Source data

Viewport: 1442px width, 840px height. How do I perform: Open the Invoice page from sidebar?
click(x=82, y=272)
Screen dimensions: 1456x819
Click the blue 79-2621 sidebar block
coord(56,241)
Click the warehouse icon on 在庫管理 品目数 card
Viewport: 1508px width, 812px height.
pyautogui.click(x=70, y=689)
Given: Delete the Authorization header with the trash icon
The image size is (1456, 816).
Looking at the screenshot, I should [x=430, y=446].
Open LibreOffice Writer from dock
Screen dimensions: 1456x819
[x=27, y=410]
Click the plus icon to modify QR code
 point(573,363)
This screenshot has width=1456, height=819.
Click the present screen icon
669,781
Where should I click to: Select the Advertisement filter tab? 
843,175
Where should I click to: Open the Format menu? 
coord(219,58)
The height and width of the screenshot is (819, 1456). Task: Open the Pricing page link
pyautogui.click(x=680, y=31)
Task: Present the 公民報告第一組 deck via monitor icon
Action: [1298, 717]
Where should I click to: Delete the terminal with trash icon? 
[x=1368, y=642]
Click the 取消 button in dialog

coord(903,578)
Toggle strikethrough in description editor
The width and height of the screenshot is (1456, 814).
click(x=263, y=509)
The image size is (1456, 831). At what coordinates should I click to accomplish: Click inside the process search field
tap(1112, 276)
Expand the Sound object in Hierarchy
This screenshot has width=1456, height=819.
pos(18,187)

Work to be completed
Begin with the line containing "Click the 取消 button in dialog" and repeat each line exactly until the records above end.

Result
Click the 取消 button in dialog

coord(903,578)
Toggle strikethrough in description editor
The width and height of the screenshot is (1456, 814).
click(x=263, y=509)
The image size is (1456, 831). At what coordinates should I click to accomplish: Click inside the process search field
tap(1112, 276)
Expand the Sound object in Hierarchy
This screenshot has width=1456, height=819.
pos(18,187)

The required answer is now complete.